Collaborations :: PPG on Esophagus Carcinoma
PI, A. Rustgi
Co-PI, M. Herlyn
2003 - present
Esophageal cancer, especially squamous cell cancer, carries with it a dismal prognosis as the preponderance of patients present at late stages, thereby defying traditional chemoradiation therapy. Advances in molecular pathogenesis and therapy will provide a foundation for squamous cell cancers at other sites. This is a competing renewal of the NCI P01entitled "Mechanisms of Esophageal Carcinogenesis" that has made substantial progress in elucidating the molecular mechanisms underlying squamous cell
carcinogenesis with translation to new strategies in therapy. Novel, innovative models have been generated involving 3D organotypic cultures, in vivo bioluminescence imaging in immunodeficient mice and genetically engineered mice that permit recapitulation, for the first time, cardinal genetic features of esophageal squamous cell cancer. New insights have been gained into the esophageal tumor microenvironment, revealing that the interplay between transformed esophageal epithelial cells, mesenchymal stromal fibroblasts and endothelial cells is critical in fostering tumorigenesis. Mechanisms have been identified that underlie resistance to chemoradiation therapy. The experience and expertise of the Project Leaders, in concert with the platforms provided by the Core Facilities, will result in enhancement of the research that would not be possible if the projects were independent of each other. Project 1 (Rustgi, Project Leader) will focus upon the biological roles of the EGFR oncogene and cooperation with p120-catenin and p53 tumor suppressor genes in esophageal carcinogenesis, and the role of activated stromal fibroblasts in augmenting
tumor cell invasion in the microenvironment. Project 2 (Herlyn, Project Leader) defines the relationship between fibroblasts and endothelial cells in the tumor microenvironment, and exploits this information to develop new therapeutics. Project 3 (Diehl, Project Leader) elucidates the manner in which cyclin D1 is regulated and defines the novel role of the Fbx4 mutations in esophageal carcinogenesis, with translation into the development of therapeutic approaches. Four highly successful Core facilities are designed to provide esophageal cancer-specific services for the stimulation of collaborative research: Morphology, Molecular Biology, Biostatistics and Administrative. The Program Project has the unequivocal support of the University of Pennsylvania Cancer Center and Medical School (with robus commitment of new resources) and will continue to foster interdisciplinary research at Penn and nationally which leads to a cooperative understanding of the molecular processes that form and regulate esophageal carcinogenesis.

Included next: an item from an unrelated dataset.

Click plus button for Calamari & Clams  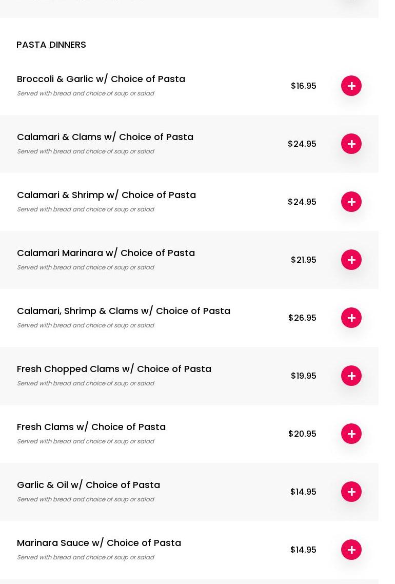coord(351,144)
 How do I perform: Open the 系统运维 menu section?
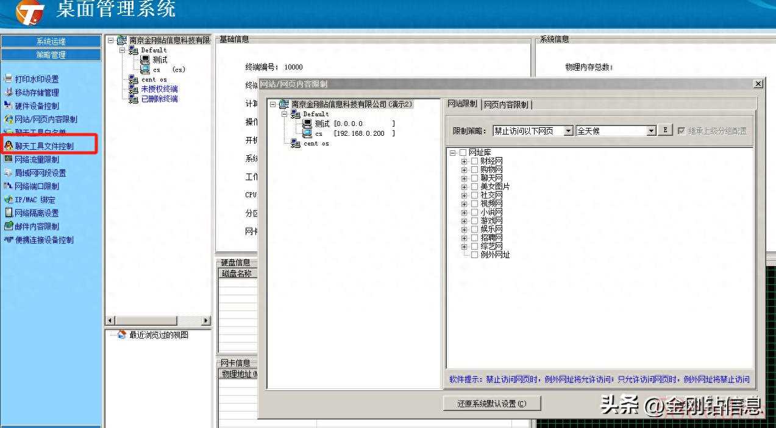[51, 41]
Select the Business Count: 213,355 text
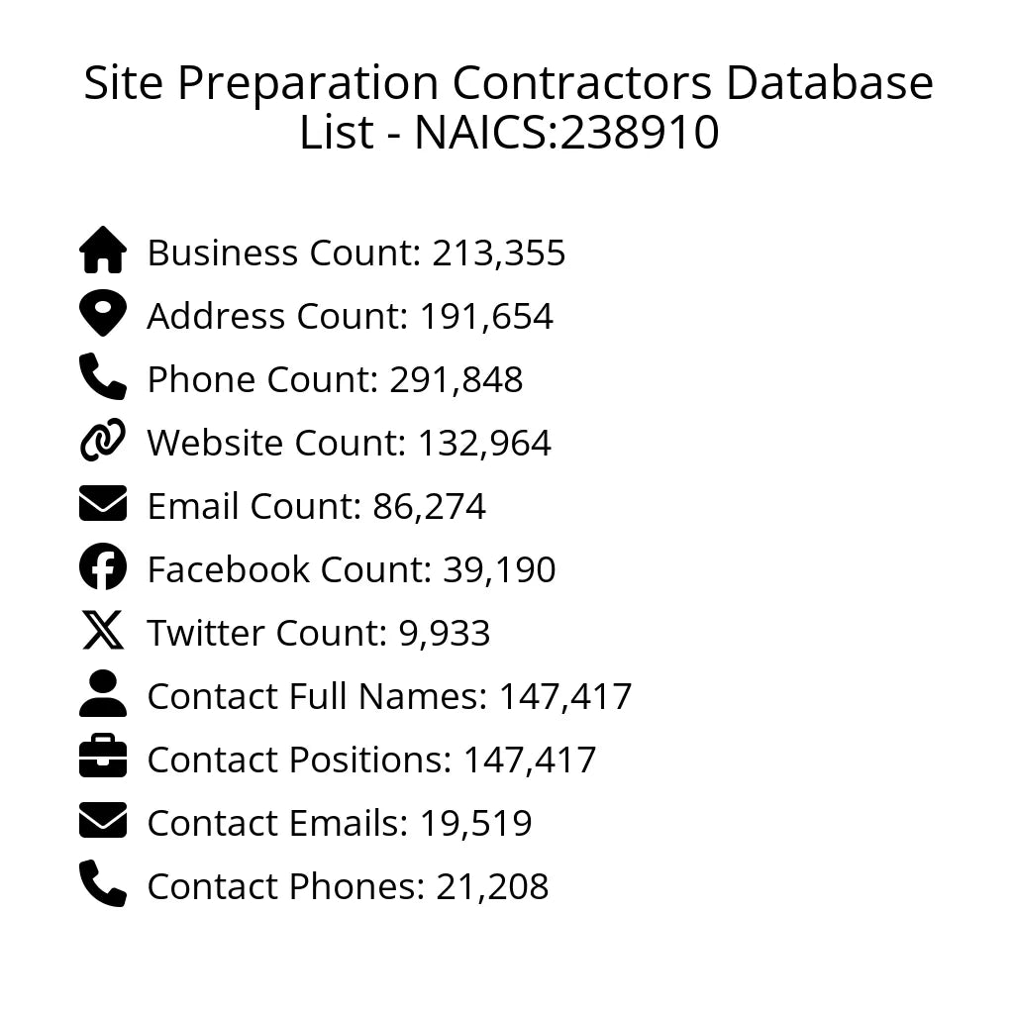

Project 2: The tumor microenvironment in esophageal squamous cell carcinoma
M. Herlyn, Project Leader
Our long-term objective is to develop new therapies for esophageal squamous cell carcinoma (ESCC) that are based on the unique biological characteristics of this malignancy. Our working hypothesis is that tumor cells establish a dominant relationship with stromal cells to control the formation of a primitive ‘organ’, in which all cellular constituents contribute to tumor cell growth, survival and invasion. We then hypothesize that tumor cell resistance to conventional therapies is due to intrinsic and microenvironmental factors. In preliminary studies we have developed three-dimensional culture models of the normal esophagus and of ESCC tumors that mimic conditions in vivo. These models allow us to dissect the roles for each cell type in a tissue-like context to determine how tumors progress and resist therapeutic drugs. This hypothesis will be pursued by the following interrelated Specific Aims: 1) To determine and define the functional synergy between stromal fibroblasts, endothelial cells, and ESCC cells with a focus upon the interplay between stromal fibroblasts and endothelial cells to nurture the microenvironment for esophageal tumor cells. To that end, tumors represent a finely tuned ‘organ’ in which the malignant cells dominate to drive activation of fibroblasts for matrix and growth factor production. Activated fibroblasts in turn attract endothelial cell and induce their differentiation for vessel formation and provide positive feedback for the tumor cells. We will analyze the secretion of soluble mediators (eg TGFbeta) and the dynamics of cell-cell interactions that together increase the invasive nature of tumors; 2) We will develop strategies to overcome the strong resistance of ESCC cells to current therapy. We believe that the unusual resistance to drugs is due to both microenvironmental and intrinsic cues. We will target the fibroblast-endothelial axis. In the second strategy, we have identified a proteasome inhibitor, Bortezomib, as very active. We will determine how we can enhance it’s efficacy in SCC and plan to use it in combination with radiation and pro-apototic agents. Project 2 is closely integrated with Project 1 (Aims 2 and 3) and Project 3 (Aims 1 and 3), and makes extensive use of the outstanding, cohesive core facilities.